Pada tahun 2000, beliau diangkat sebagai Hakim Agung di Mahkama Agung RI. Ia terkenal sebagai hakim yang tegas, terutama dalam menangani kasus-kasus korupsi. Selama menjabat, Artidjo sering kali menjatuhkan hukuman yang lebih berat daripada yang dijatuhkan di pengadilan tingkat pertama atau banding, terutama dalam kasus-kasus korupsi besar. Keputusannya yang tegas dan keras terhadap koruptor membuatnya menjadi salah satu hakim yang paling ditakuti oleh pelaku korupsi di Indonesia. Hal ini juga membuatnya mendapat pujian dari banyak pihak yang mendukung penegakan hukum yang tegas. Namun, tidak jarang keputusannya juga menuai kritik dari kalangan tertentu yang merasa bahwa hukuman yang dijatuhkan terlalu berat.
Sosok dan namanya terangkat dan menjadi sorotan publik pada saat ini memperberat amar putusan yang semula empat tahun penjara menjadi dua belas tahun tahun penjara kepada Angelina Sondakh. Angelina Sondakh terlibat dalam kasus suap terkait proyek di Kemenpora. Ia menerima suap yang nilainya mencapai Rp 2,5 miliar dan 1,2 juta dolar AS terkait proyek pembangunan Wisma Atlet di Palembang untuk SEA Games 2011. Pada 10 Januari 2013, Pengadilan Tindak Pidana Korupsi (Tipikor) Jakarta menjatuhkan hukuman 4 tahun 6 bulan penjara dan denda Rp 250 juta subsider 6 bulan kurungan kepada Angelina Sondakh. Namun, banyak yang menganggap hukuman ini terlalu ringan mengingat besarnya kerugian negara dan posisi Angelina sebagai pejabat publik.
Angelina Sondakh mengajukan banding, berharap hukuman yang lebih ringan. Namun, saat kasus ini sampai di Mahkamah Agung, Artidjo Alkostar menjadi salah satu hakim yang menangani kasus ini. Alih-alih meringankan hukuman, Artidjo memperberat hukuman Angelina menjadi 12 tahun penjara dan denda Rp 500 juta subsider 8 bulan kurungan. Artidjo juga memerintahkan Angelina untuk membayar uang pengganti sebesar Rp 2,5 miliar dan 1,2 juta dolar AS. Jika uang pengganti tidak dibayar dalam waktu satu bulan, harta benda Angelina bisa disita dan dilelang.
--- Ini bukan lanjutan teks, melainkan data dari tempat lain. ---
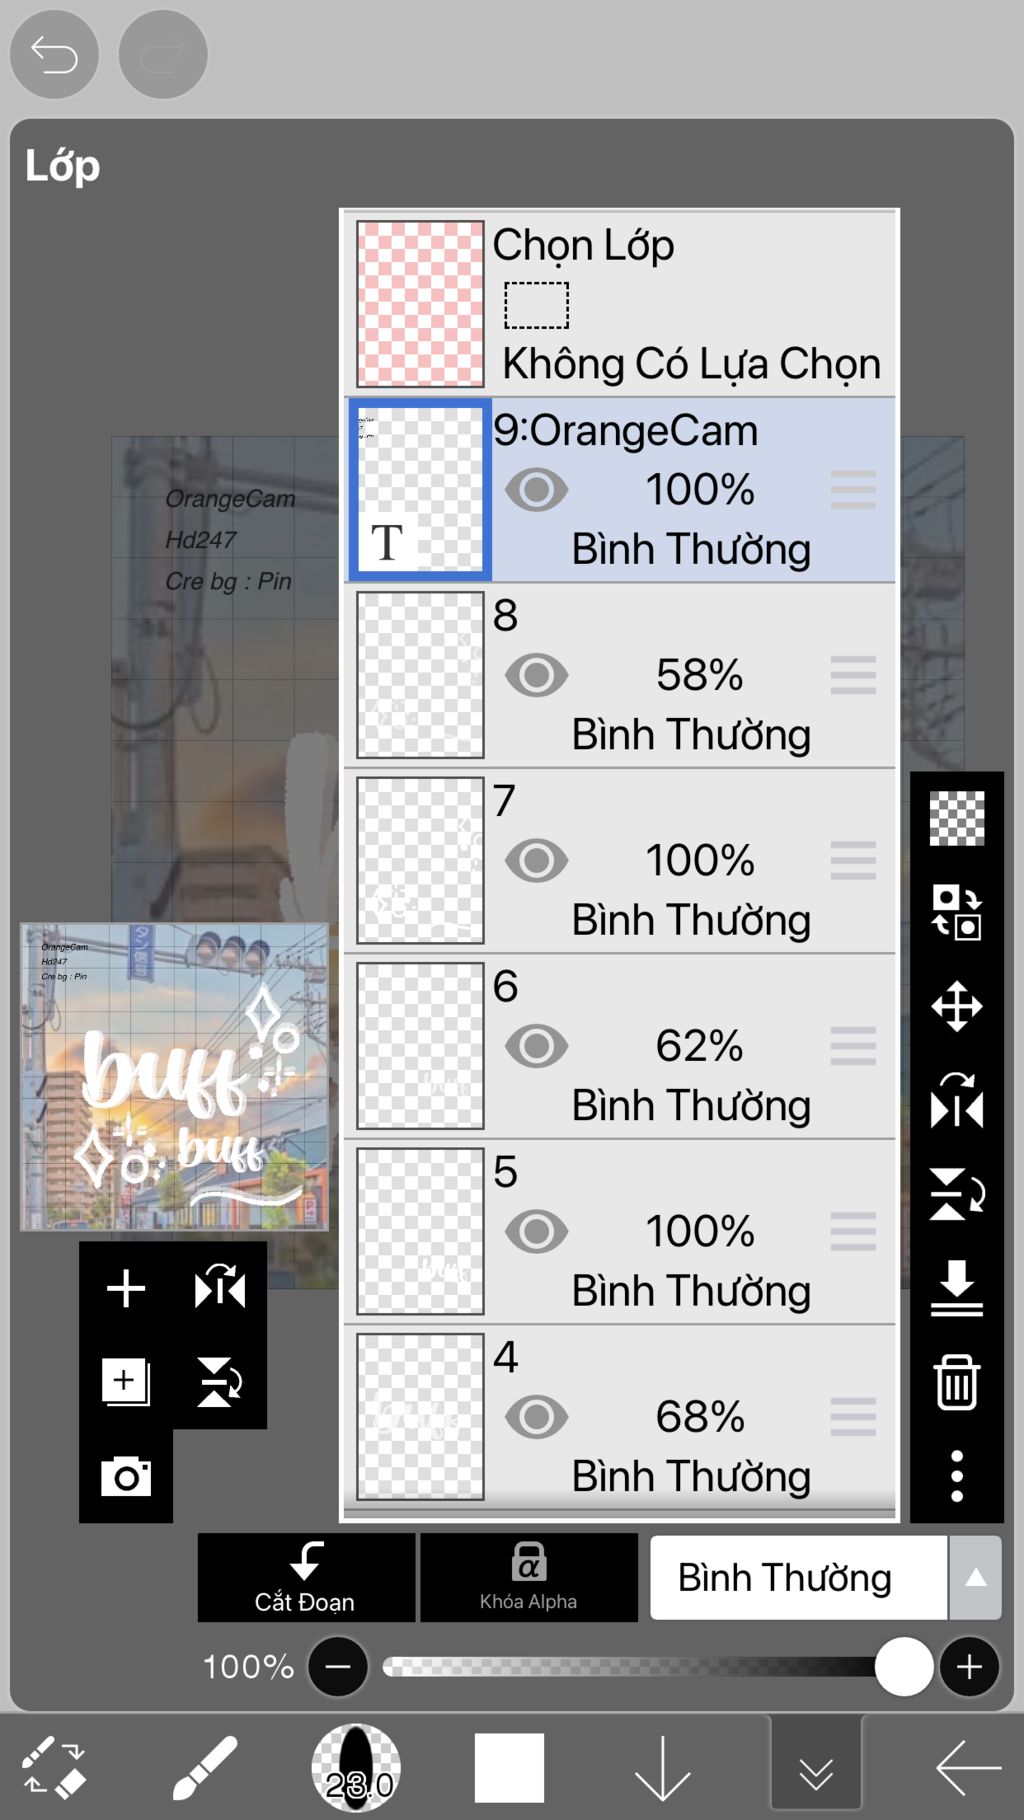Viewport: 1024px width, 1820px height.
Task: Select the brush tool in bottom bar
Action: [x=205, y=1768]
Jika harta benda tidak mencukupi, maka hukuman penjara Angelina akan ditambah 4 tahun lagi.Â
Betapa tegas dan kejamnya beliau terhadap pidana koruptor, keputasan yang dilontarkan oleh beliau ini disambut baik oleh banyak pihak yang mana merea menginginkan penegakan hukum yang lebih tegas terhadap korupsi, walaupun keputusan tersbeut juga terdapat kontra dari loyalis Angelina karena merasa hukuman tersebut terlalu berat.
Setelah pensiun dari Mahkamah Agung pada tahun 2018, beliau ditunjuk sebagai anggota Dewan Pengawas Komisi Pemberantasan Korupsi (KPK) pada tahun 2019, sebuah lembaga yang bertugas mengawasi kerja KPK untuk memastikan integritas dalam pemberantasan korupsi. Beliau tidak hanya praktisi hukum, namun juga akedimisi sekaligus gagasan-gagasanya di bidang hukum tersebut, beliau tuangkan kedalam buku. Bisa anda cari di internet karya-karya beliau. Dua tahun setelah mengabdi sebagai Dewan Pengawas KPK, beliau meninggal dunia pada 28 Februari 2021 di Jakarta. Kepergiannya meninggalkan duka mendalam di kalangan penegak hukum dan masyarakat yang menghormati integritas beliau dalam penegakan hukum di Indonesia.
Jadi, beliau ini merupakan salah satu simbol integritas dan keberaniannya dalam dunia hukum di Indonesia. Dedikasinya terhadap penegakan hukum yang adail dan tegas menjadi inspirasi bagi para mahasiswa hukum, Â penegak hukum, akademisi hukum dan lainnya.